Last updated August 21, 2018 at 12:19 pm
In 1946 we got our first view of Earth from space thanks to a German rocket and a 35mm film camera.
The first photograph of Earth taken from space. Credit: White Sands Missile Range/Applied Physics Laboratory
On 24 October 1946 a German World War II V2 rocket lifted off from the White Sands Missile Range in New Mexico, USA. With its explosive warhead removed its mission was not death and destruction, but instead to provide scientists with a wonderous view of Earth that had never been seen before – the first ever photographs of Earth taken from space.
The rocket’s nosecone was filled with scientific instruments and a 35mm motion picture film camera timed to take a photograph every 1.5 seconds. The photographs were developed from film dropped back to Earth inside a steel canister which survived slamming into the Earth at around 500 feet-per-second.
Taken at an altitude of around 105km above Earth’s surface, the photo was by far the highest altitude photograph ever taken – the previous highest just 22km aboard the Explorer II high-altitude balloon in 1935.
While the earlier images had been high enough to show the curvature of Earth, the photo from the V2 was like nothing seen before, showing the planet set against the black void of space.

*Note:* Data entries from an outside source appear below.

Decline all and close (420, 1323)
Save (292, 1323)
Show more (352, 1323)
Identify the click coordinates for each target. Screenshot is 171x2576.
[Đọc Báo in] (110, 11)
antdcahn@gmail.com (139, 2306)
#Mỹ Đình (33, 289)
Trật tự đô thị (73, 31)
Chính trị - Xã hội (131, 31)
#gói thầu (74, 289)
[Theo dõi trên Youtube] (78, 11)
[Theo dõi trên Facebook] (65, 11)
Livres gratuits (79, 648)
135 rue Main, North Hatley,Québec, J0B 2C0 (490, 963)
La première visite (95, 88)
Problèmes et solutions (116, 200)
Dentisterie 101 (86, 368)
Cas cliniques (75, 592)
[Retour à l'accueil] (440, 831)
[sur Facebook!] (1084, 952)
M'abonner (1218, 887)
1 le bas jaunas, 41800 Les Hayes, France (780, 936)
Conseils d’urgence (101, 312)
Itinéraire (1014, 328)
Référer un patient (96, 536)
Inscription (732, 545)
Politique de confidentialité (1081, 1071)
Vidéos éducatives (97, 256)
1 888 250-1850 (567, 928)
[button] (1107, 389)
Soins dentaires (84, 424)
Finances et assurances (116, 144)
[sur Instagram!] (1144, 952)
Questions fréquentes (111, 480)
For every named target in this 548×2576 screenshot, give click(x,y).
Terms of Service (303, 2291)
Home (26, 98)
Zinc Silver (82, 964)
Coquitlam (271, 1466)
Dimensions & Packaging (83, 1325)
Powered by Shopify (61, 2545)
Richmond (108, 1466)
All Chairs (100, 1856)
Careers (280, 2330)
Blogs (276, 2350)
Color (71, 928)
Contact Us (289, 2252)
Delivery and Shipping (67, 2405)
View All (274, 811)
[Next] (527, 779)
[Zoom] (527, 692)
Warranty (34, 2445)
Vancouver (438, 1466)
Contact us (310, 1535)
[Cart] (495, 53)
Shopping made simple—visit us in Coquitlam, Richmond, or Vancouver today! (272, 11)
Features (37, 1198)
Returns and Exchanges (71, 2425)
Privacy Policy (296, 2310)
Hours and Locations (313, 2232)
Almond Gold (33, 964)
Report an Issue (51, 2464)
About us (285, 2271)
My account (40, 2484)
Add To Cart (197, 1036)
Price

Writing for National Geographic in 1950, Clyde Holliday, the engineer who developed the camera at Johns Hopkins University Applied Physics Laboratory (APL), said the image was “how our Earth would look to visitors from another planet coming in on a space ship.” Seeing the potential, he went on to predict that one day “the entire land area of the globe might be mapped in this way.”
Following the war, dozens of captured V2 rockets were fired by the US military at the very genesis of the US space program. From these designs, which had just a year earlier been used against Allied targets, the engineers refined and perfected designs that would lead to the exploration of space. Additionally, numerous scientists and engineers from the Nazi rocket program were recruited to assist the American and Russian space programs.